Groupe de recherche sur les Relations Ethniques, les Migrations et l’Egalité (GERME) et Centre de recherche et Etudes en Politique internationale (REPI), Faculté des Sciences sociales, ULB


« Le plus intéressant dans le projet de Recherche En Perspective c’est le contact de deux personnes qui ne sont pas du même domaine afin de créer un objet commun. Avant de pouvoir faire un objet graphique, j’ai dû lire tous les articles de recherche sur les « Campagnes de dissuasion massive » que Julia Van Dessel m’a donné pour comprendre le sujet en profondeur. Ensuite, en collaboration avec elle, nous avons réfléchi à comment rendre ce sujet facilement compréhensible, quelle forme cet objet graphique pourrait avoir, et quel langage utiliser pour vulgariser ce sujet qui touche plusieurs problématiques en même temps. C’est un projet qui se fait à deux, et c’est ce que j’ai pu apprécier le plus.  »
— Jana Katanic

L’information dirigée vers les migrant·e·s et la (dé)construction des frontières

Genèse et opérationnalisation des campagnes d’information sur la migration financées par l’Union européenne en Afrique de l’Ouest

Ce projet de thèse vise à analyser le processus d’« externalisation » des frontières de l’UE en prenant pour objet d’étude les « campagnes d’information et de sensibilisation » sur la migration financées par la Commission européenne au Niger et au Sénégal. Les campagnes d’information constituent un outil de contrôle migratoire à distance, dont le but est de prévenir les « migrant·e·s potentiel·le·s » des risques associés à la migration irrégulière afin de les dissuader au départ.
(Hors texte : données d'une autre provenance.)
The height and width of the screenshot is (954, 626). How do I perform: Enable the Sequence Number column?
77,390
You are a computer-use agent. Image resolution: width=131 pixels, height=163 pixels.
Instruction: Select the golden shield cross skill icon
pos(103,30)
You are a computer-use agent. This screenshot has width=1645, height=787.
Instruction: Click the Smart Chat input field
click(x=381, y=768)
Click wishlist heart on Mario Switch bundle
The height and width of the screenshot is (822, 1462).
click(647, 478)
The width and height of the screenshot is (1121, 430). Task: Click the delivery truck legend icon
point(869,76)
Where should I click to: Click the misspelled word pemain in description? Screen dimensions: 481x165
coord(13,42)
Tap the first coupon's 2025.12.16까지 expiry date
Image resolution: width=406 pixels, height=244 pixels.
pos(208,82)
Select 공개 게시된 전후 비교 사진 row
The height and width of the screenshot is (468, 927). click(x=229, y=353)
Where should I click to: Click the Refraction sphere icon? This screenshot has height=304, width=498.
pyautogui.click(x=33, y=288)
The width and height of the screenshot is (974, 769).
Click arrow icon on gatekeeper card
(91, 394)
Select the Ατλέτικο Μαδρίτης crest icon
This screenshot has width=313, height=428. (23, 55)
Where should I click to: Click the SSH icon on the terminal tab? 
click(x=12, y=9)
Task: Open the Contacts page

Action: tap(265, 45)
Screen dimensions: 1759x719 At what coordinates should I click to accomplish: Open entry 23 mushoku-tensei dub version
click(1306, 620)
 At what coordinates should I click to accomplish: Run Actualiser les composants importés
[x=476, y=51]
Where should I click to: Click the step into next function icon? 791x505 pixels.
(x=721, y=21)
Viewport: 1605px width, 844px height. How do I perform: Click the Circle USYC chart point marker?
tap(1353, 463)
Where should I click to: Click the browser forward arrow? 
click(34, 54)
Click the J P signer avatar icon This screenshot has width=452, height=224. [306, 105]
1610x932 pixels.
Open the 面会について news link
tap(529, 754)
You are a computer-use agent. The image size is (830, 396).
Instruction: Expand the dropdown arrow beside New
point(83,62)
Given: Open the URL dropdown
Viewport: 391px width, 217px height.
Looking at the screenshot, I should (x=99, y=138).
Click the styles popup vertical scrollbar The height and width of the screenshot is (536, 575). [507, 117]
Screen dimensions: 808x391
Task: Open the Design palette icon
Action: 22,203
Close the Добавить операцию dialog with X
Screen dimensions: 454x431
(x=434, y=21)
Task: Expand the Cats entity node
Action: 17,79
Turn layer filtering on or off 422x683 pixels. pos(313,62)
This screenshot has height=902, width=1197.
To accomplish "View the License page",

Expérimentées pour la première fois en Europe de l’Est dans les années 90, ces campagnes ont connu une popularité croissante sur le continent africain depuis la « crise migratoire » de 2015. La question de recherche qui guide l’analyse effectuée dans le cadre de cette thèse est la suivante : comment caractériser l’institutionnalisation des campagnes d’information sur la migration au sein de l’architecture de la gouvernance migratoire de l’UE et conceptualiser le mode de gouvernent que celles-ci établissent vis-à-vis de leurs populations-cibles en Afrique de l’Ouest ?

Pour tenter d’y répondre, la thèse mobilise une approche de sociologie politique de l’international, qui met l’accent sur l’étude des acteurs impliqués dans le financement et la mise en œuvre de ces campagnes, de leurs discours et de leurs pratiques. Méthodologiquement, elle se fonde sur une enquête de terrain multi-située effectuée entre Niamey, Dakar et Bruxelles, à travers laquelle des données qualitatives ont pu être récoltées par le biais d’entretiens, d’observations participantes, et de collecte documentaire.

Sur le terrain ouest-africain, ces campagnes peuvent prendre des formes diverses, entre productions médiatiques (spots tv et radio, affichage urbain, publicité sur les réseaux sociaux) et culturelles (pièces de théâtre, chansons, bandes-dessinées). Au niveau des institutions européennes, elles sont soutenues par un discours de protection des migrant·e·s contre les risques de traite et de trafic d’êtres humains, justifiant leur inscription au sein de budgets d’aide au développement. Toutefois, la thèse montre qu’elles servent en réalité un objectif de contrôle des mobilités jugées illégitimes, contribuant ainsi à naturaliser l’ordre social inégalitaire qui maintient certaines populations en état d’« immobilité involontaire » (Carling 2002).

En puisant dans la littérature postcoloniale, la thèse montre également que ces campagnes s’appuient sur une rhétorique empreinte de paternalisme, qui infantilise les migrant·e·s et fonde une responsabilité de l’UE à les protéger contre elles et eux-mêmes, selon une logique de « répression compassionnelle » (Fassin, 2010). Enfin, la thèse démontre qu’un processus fondamental d’invisibilisation de l’objectif de contrôle de ces campagnes est à l’œuvre sur le terrain, à travers la combinaison de trois stratégies de communication persuasives inspirées de l’histoire de la propagande : l’utilisation de relais communautaires locaux (peer-to-peer), la disparition progressive des références aux Etats-donateurs (unbranding), et la reformulation patriotique de la dissuasion (positive messaging).